◆ WHAT YOU HAVE TO DO ◆
A bare number is the only acceptable answer: how many lines of these entries include "checkbox"?

----- RECORDED DATA -----

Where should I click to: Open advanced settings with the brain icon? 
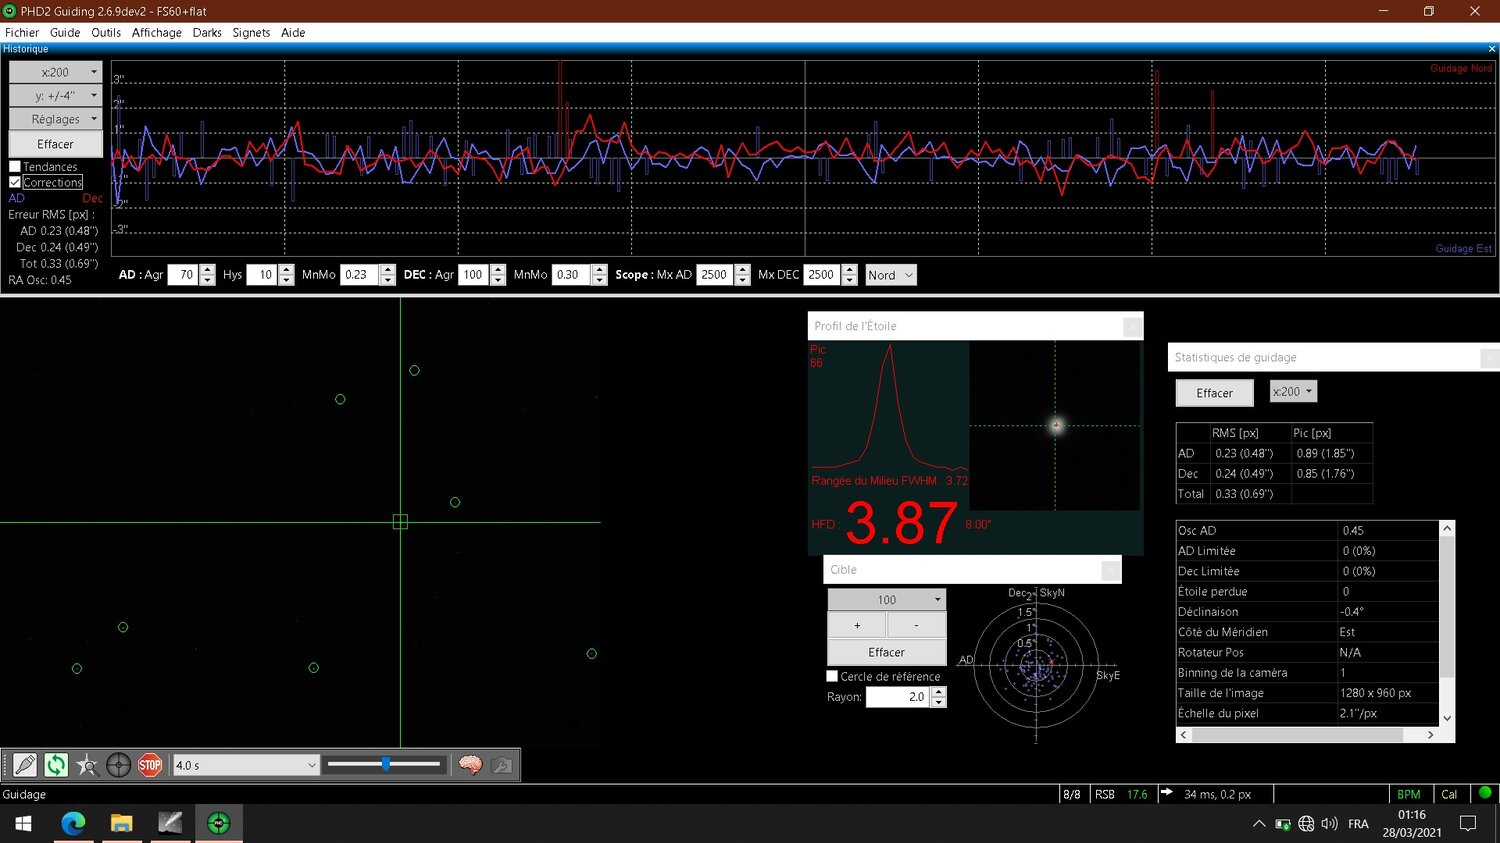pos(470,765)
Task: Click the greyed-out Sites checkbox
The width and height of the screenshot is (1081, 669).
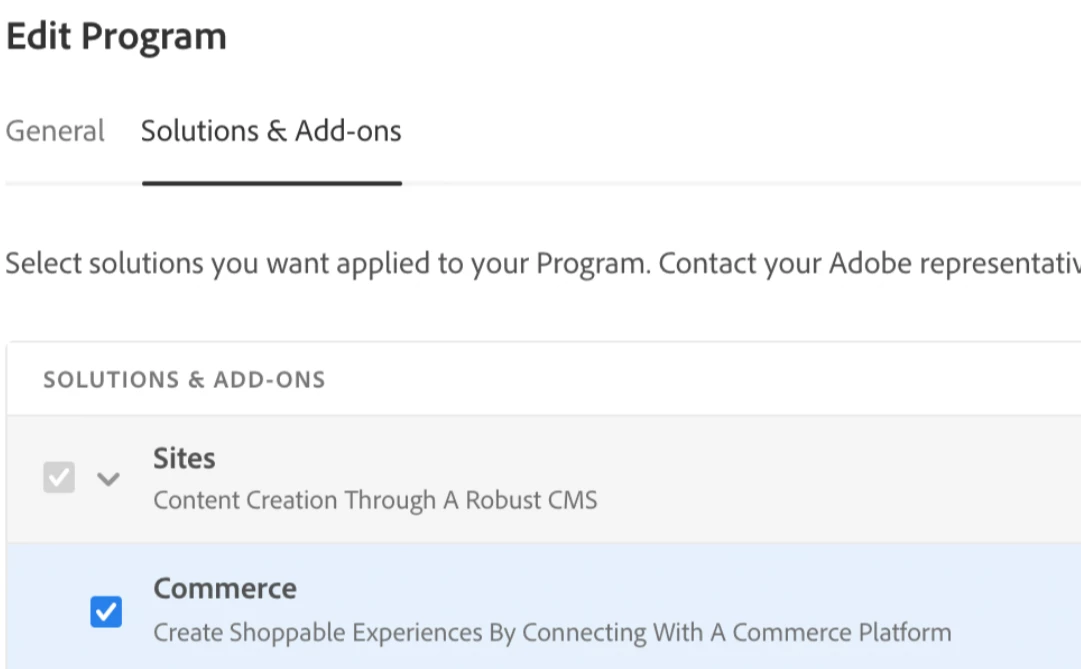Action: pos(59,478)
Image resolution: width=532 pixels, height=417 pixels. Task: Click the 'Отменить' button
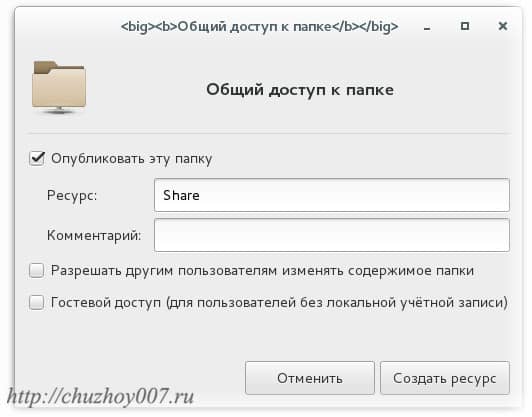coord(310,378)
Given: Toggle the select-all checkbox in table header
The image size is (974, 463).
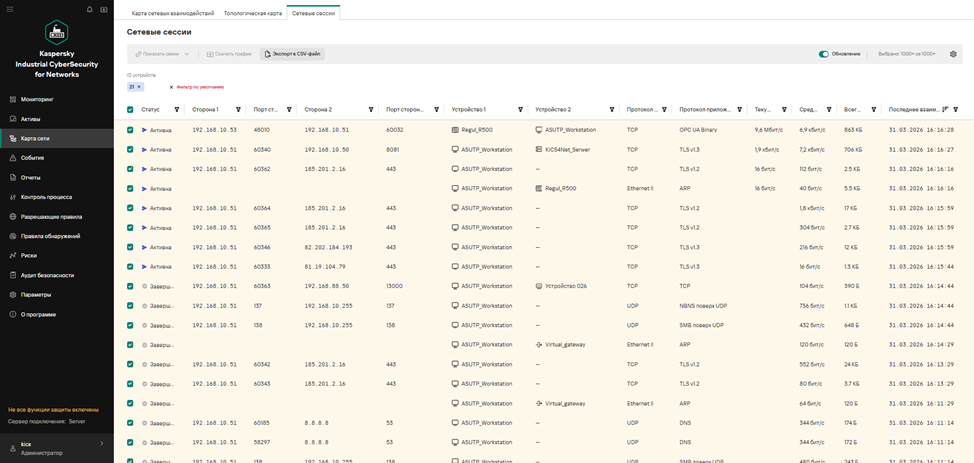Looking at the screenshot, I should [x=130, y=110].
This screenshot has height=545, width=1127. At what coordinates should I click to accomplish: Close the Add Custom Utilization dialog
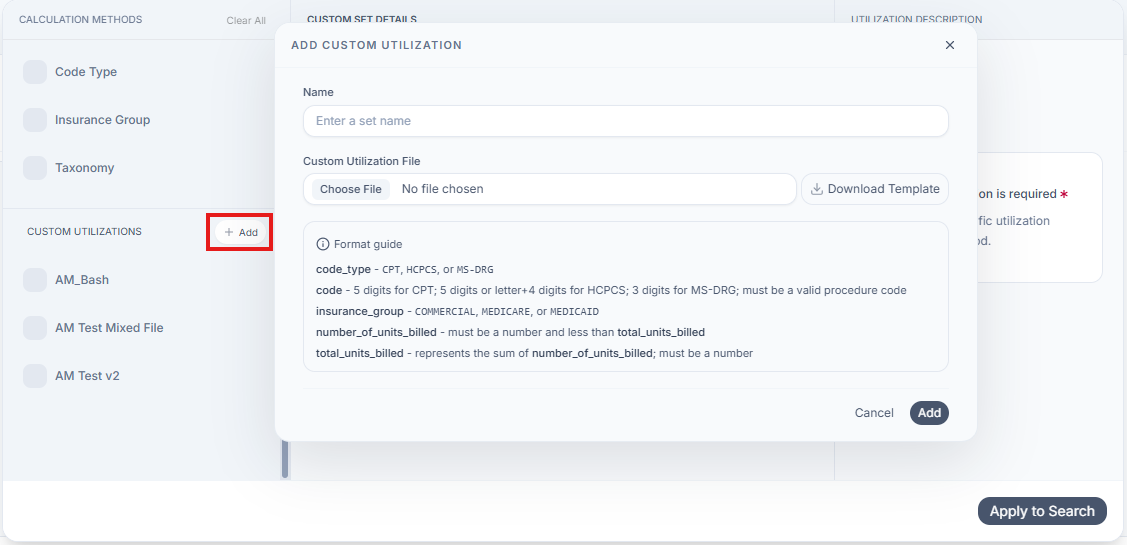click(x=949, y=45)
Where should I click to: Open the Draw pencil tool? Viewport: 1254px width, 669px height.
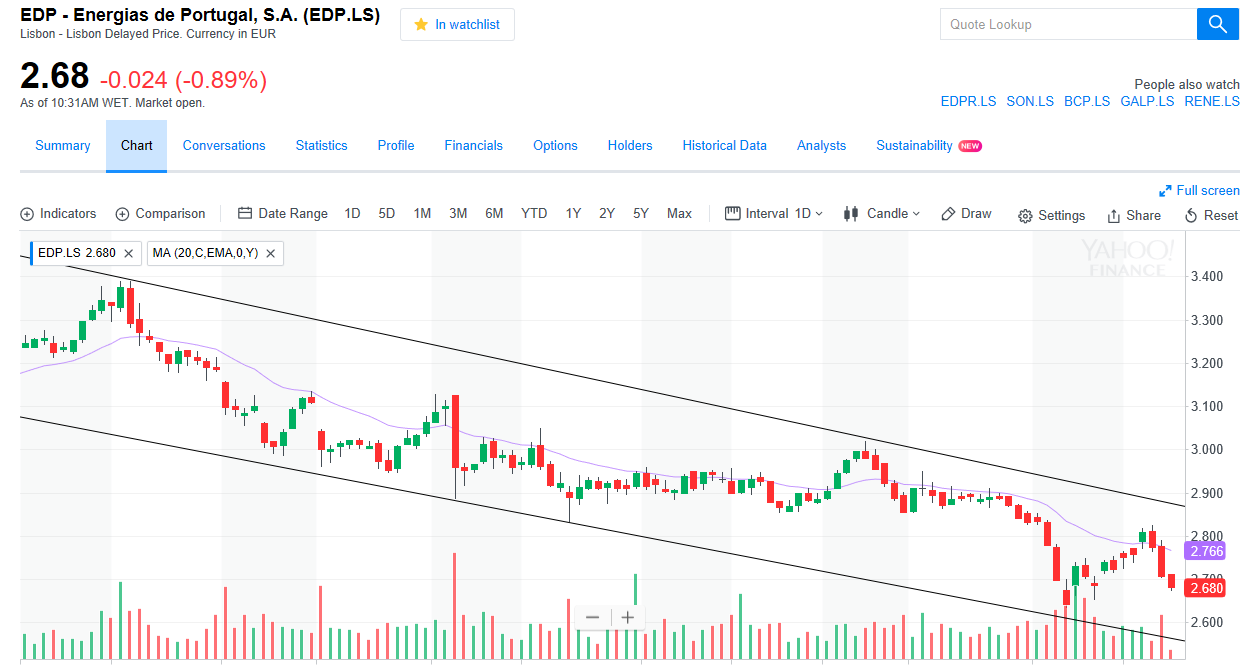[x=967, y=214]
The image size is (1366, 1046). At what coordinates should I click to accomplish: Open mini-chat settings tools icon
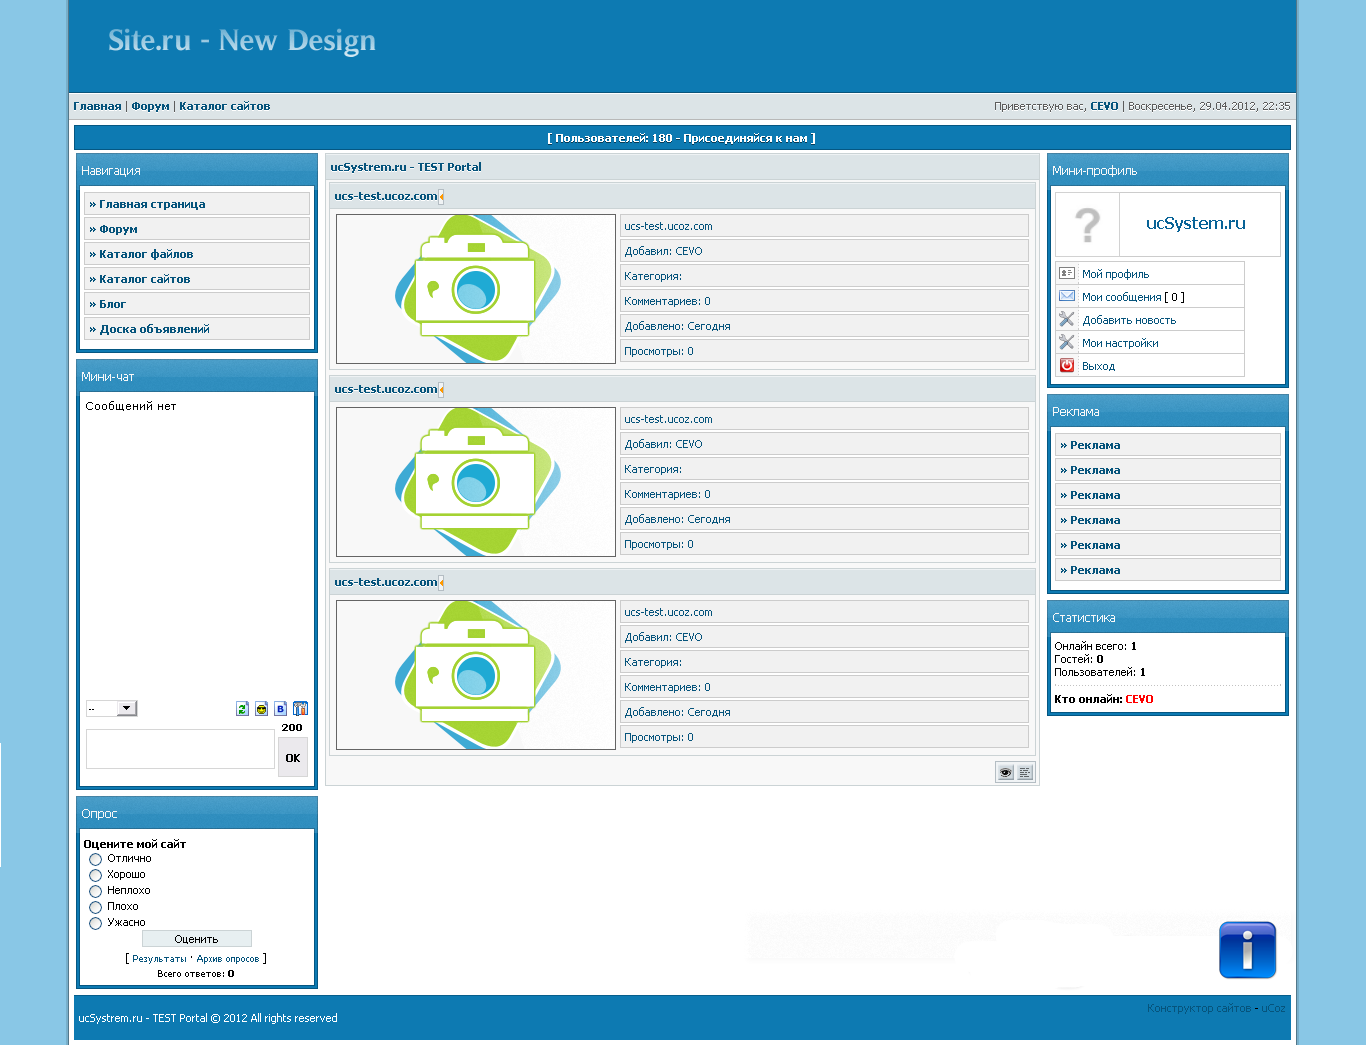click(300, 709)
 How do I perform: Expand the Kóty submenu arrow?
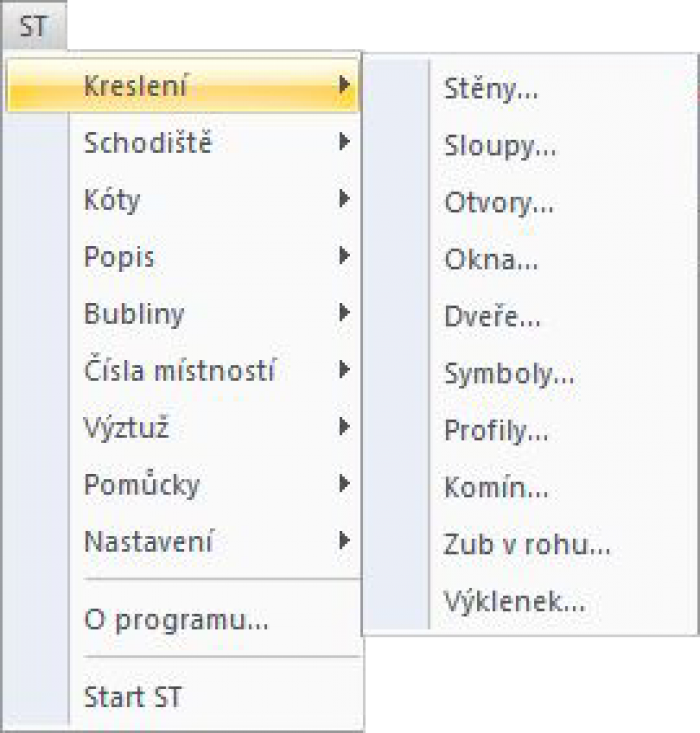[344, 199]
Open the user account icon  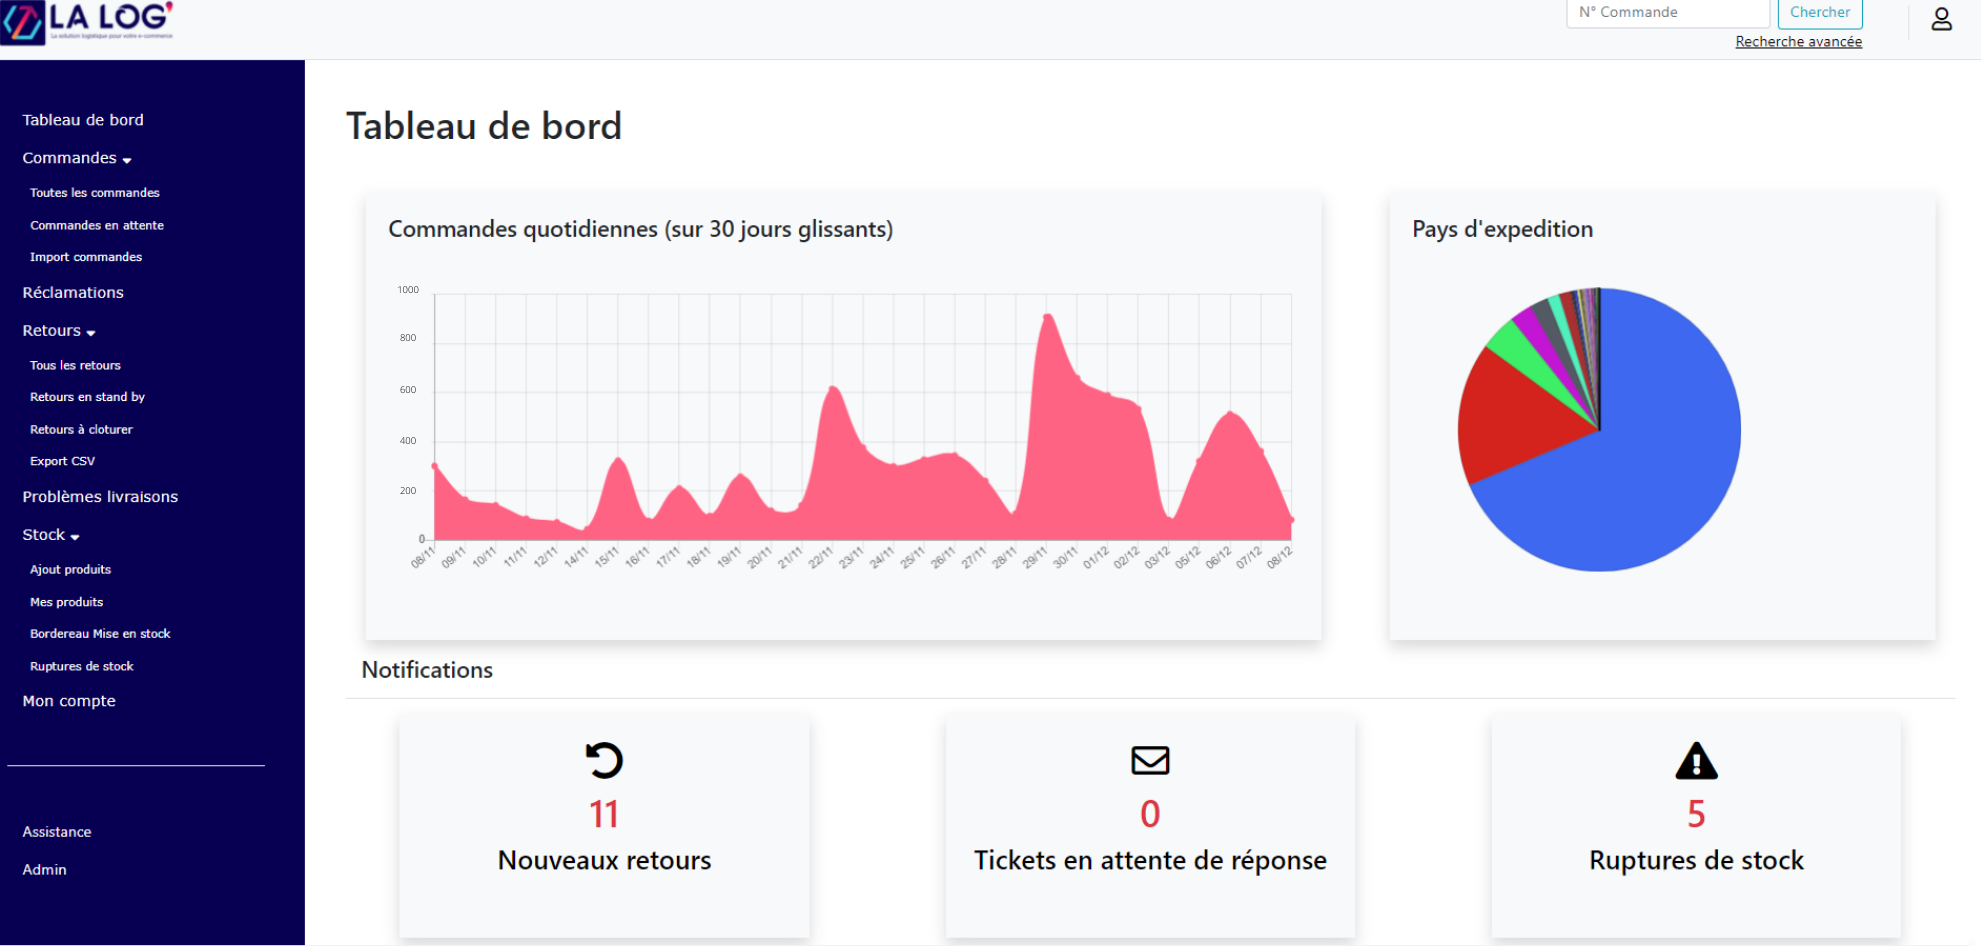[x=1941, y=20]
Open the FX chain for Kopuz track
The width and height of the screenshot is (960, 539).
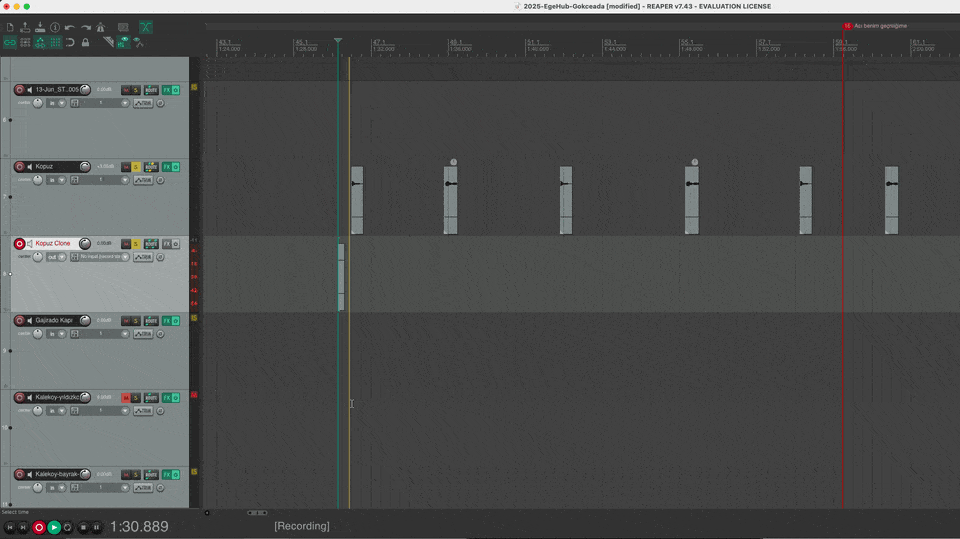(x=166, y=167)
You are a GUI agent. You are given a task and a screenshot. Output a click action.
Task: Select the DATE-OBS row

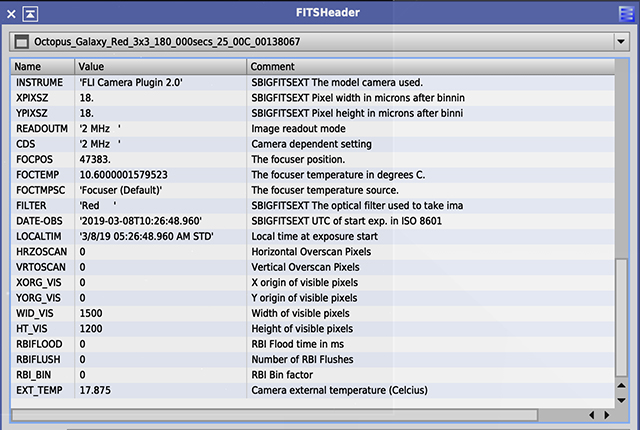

-----

◆ OUTPUT OF THE EXERCISE ◆
2